Religion Comes to Facebook in the Form of an App
Northland Church of Orlando, FL debuts the first Facebook app allowing members to watch and participate in live religious services.
Northland Church of Orlando, FL debuts the first Facebook app allowing members to watch and participate in live religious services.
Facebook members have shown a willingness to harvest crops, join the mob, and even throw vampires on the social network. But will they want to attend church?
The answer will come this Sunday when Northland Church of Orlando, FL debuts the first Facebook app that allows members to watch and participate in live religious services.
The app works like any other on Facebook: Members can search for it in the Facebook apps directory or, more likely, respond to an invitation to join. Once they’ve done so, members will be given the option of watching a live service from Northland – it holds five identical services a week – or viewing a recorded version of the most recent one.
While watching, members will see a list of all others watching, and be able to chat with them. A pastor will also be available to answer faith-related questions.

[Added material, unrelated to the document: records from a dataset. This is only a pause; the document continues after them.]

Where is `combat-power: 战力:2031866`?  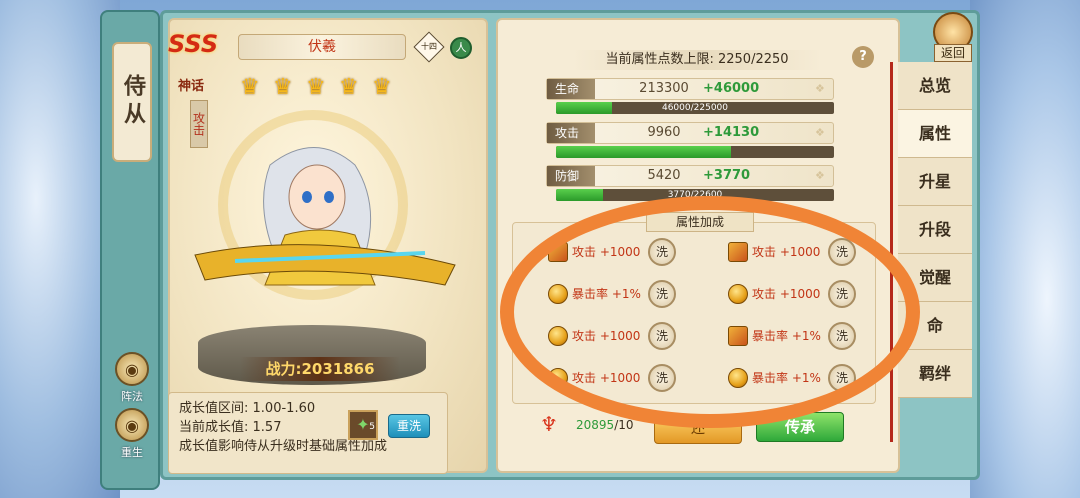
combat-power: 战力:2031866 is located at coordinates (320, 369).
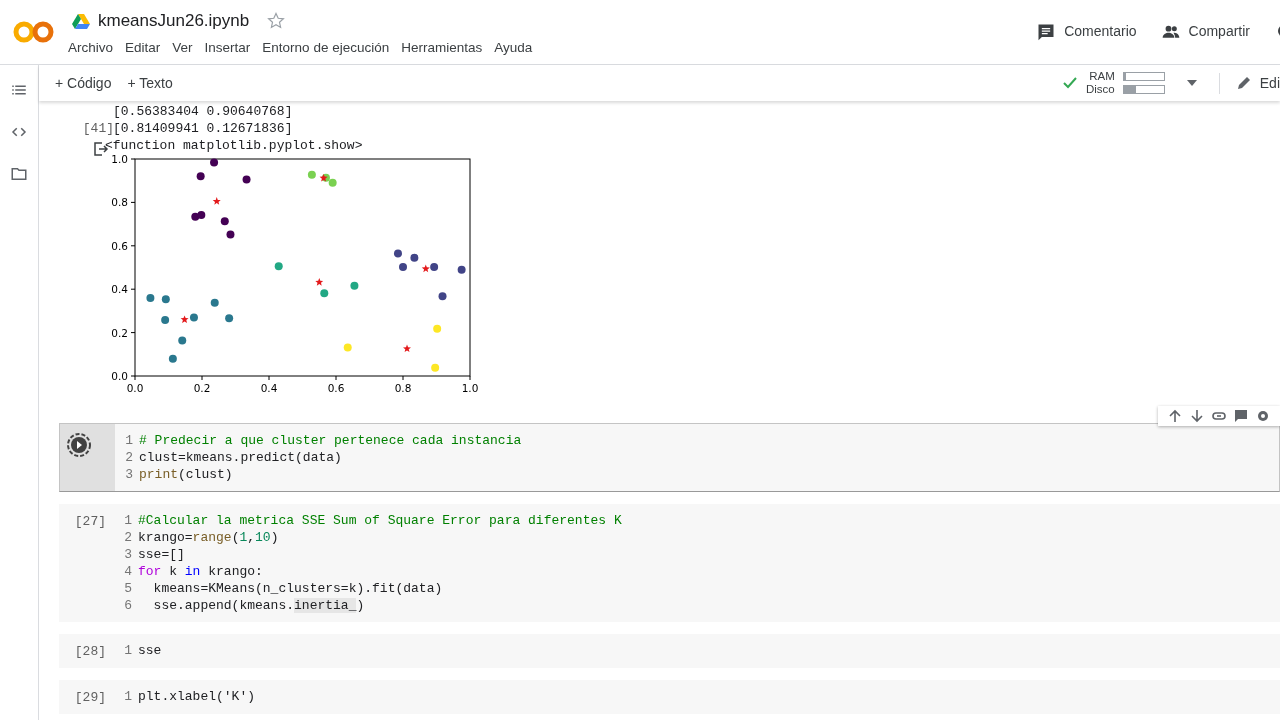 The height and width of the screenshot is (720, 1280). I want to click on code-line: for k in krango:, so click(200, 572).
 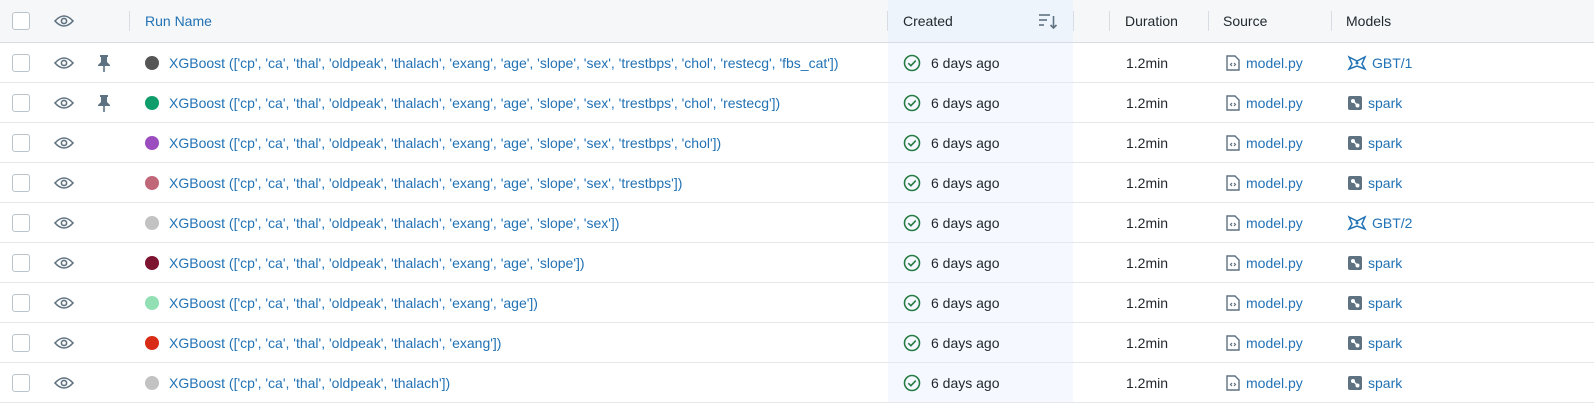 I want to click on model-link: GBT/2, so click(x=1392, y=223).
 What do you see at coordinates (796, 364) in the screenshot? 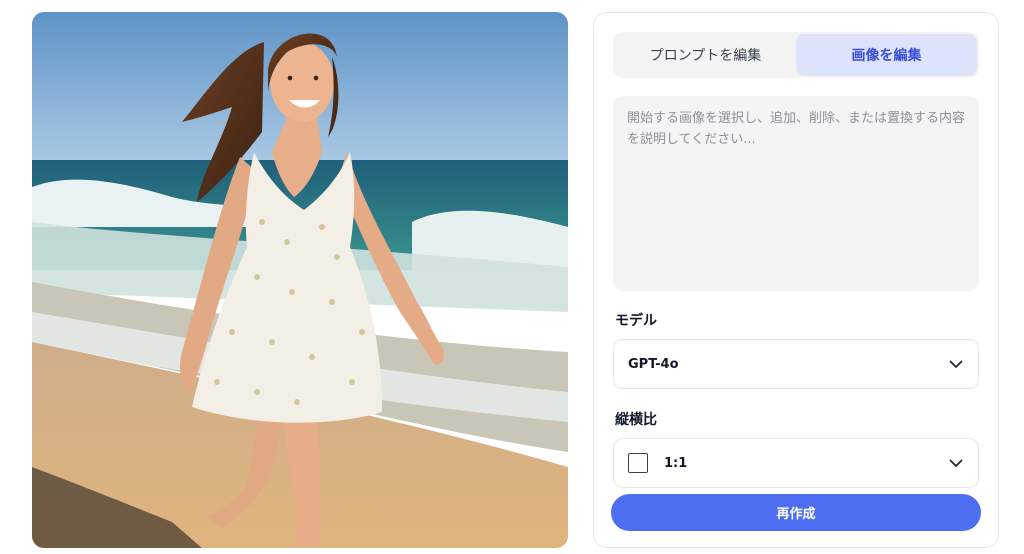
I see `model-select: GPT-4o` at bounding box center [796, 364].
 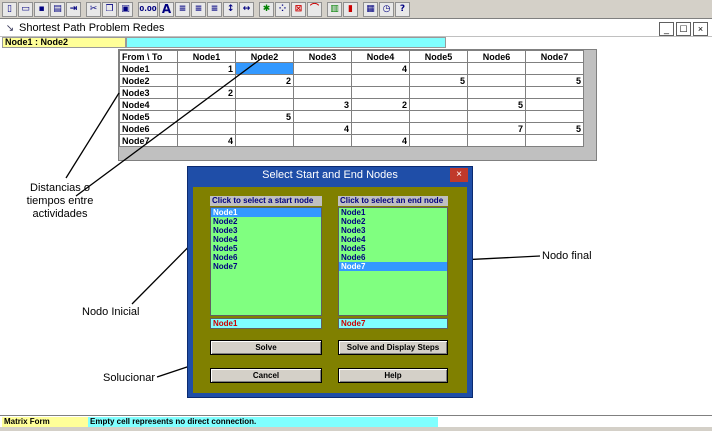 I want to click on help-button: Help, so click(x=393, y=376).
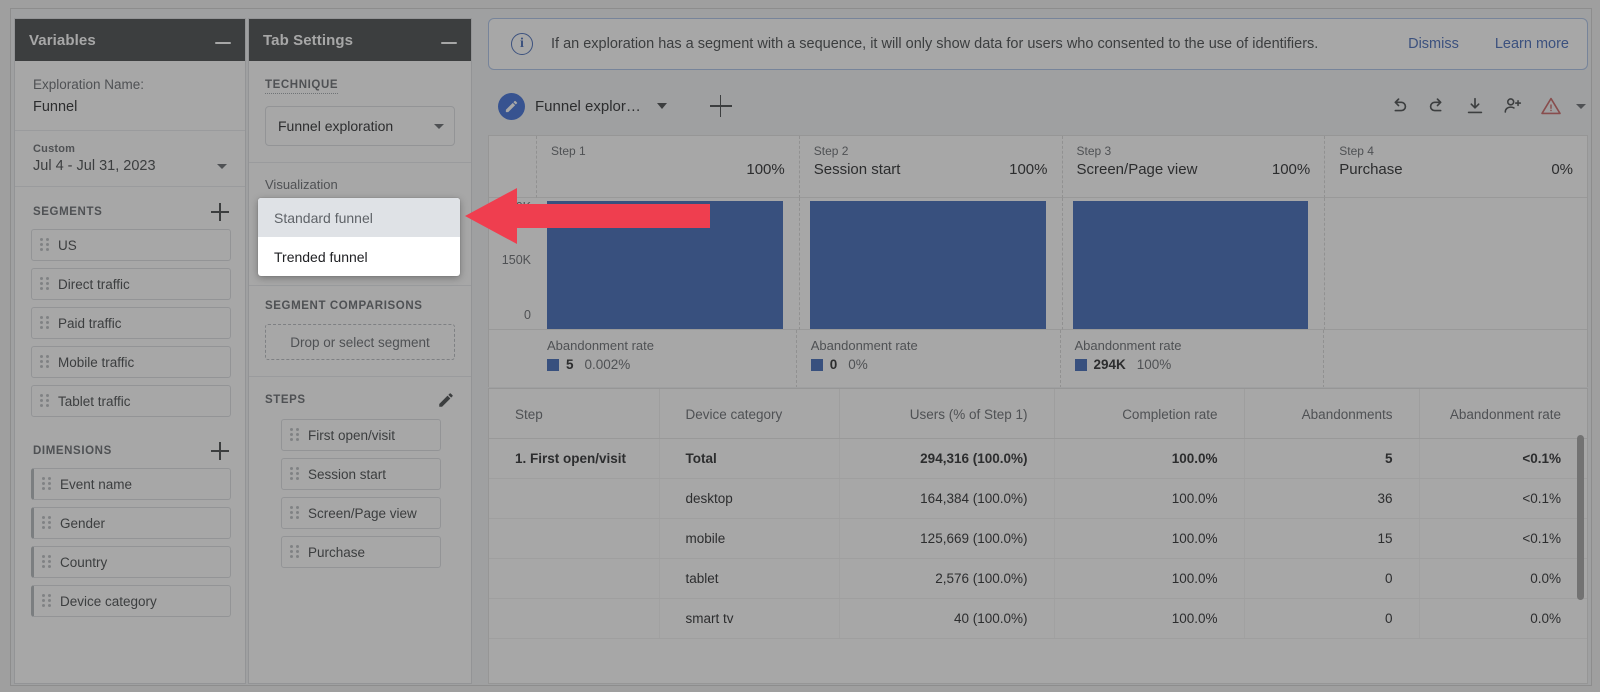 The width and height of the screenshot is (1600, 692). What do you see at coordinates (574, 414) in the screenshot?
I see `col-header-step: Step` at bounding box center [574, 414].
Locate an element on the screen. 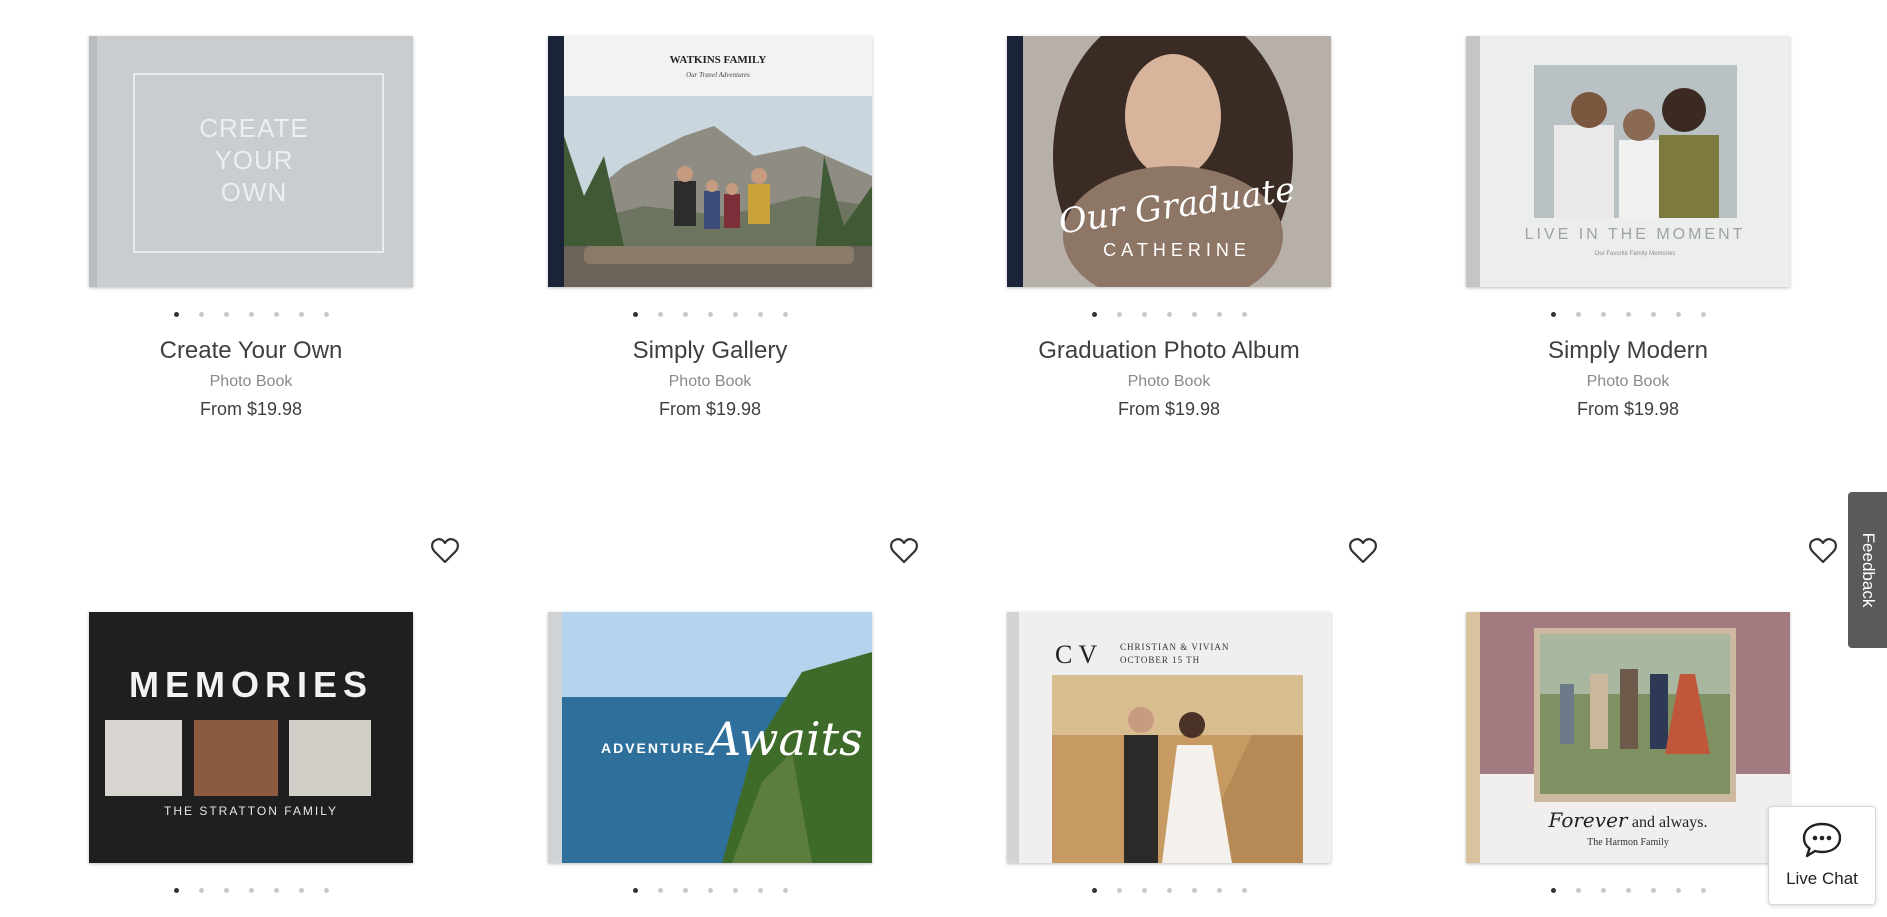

The idea, said Marty Taylor, Northland’s executive director of media design and technology, is to bring religion to where the people are, rather than waiting for the people to come to church.
“If Facebook were a country, it would be the third largest in the world,” said Taylor, referring to the social network’s more than 400 million members. “It’s a place where people who may not be part of a church are comfortable, so we want to take the church to them, and we want people who are part of our church to have that tool to invite people to be a part of it.”
Using technology to reach new audiences is nothing new for the nondenominational Northland Church (full name: Northland, A Church Distributed.) In 2001, the 12,000-member congregation began using live, two-way video connections to broadcast its services to other satellite locations around central Florida. It started Webcasting those services in 2006, and soon began offering an interactive Web stream that allowed virtual viewers to chat with pastors and other worshippers. Today, about 2,000 people take advantage of the Web stream each week, according to the church. Last year, Northland launched an iPhone app, and 200 of its congregants now serve as virtual missionaries, replying to e-mails from worshippers around the world.
People watching the services on Facebook will see two banner ads, though neither will contain paid placements (one will be a house ad for the church, the other will promote a partnership with a missionary organization called Global Media Outreach).
Taylor acknowledged that the combination of religion and Facebook could attract some people more interested in mocking worshippers than joining them. As such, the chat rooms will be moderated, and any troublemakers would be dealt with swiftly, if not exactly harshly.
“We would reach out to that person and say ‘What would make you feel this way, and what would cause you to have disdain for the church, and how can we connect with you?’ he said. “Our goal is not to exclude anybody. We want to include those who wouldn’t normally be included.”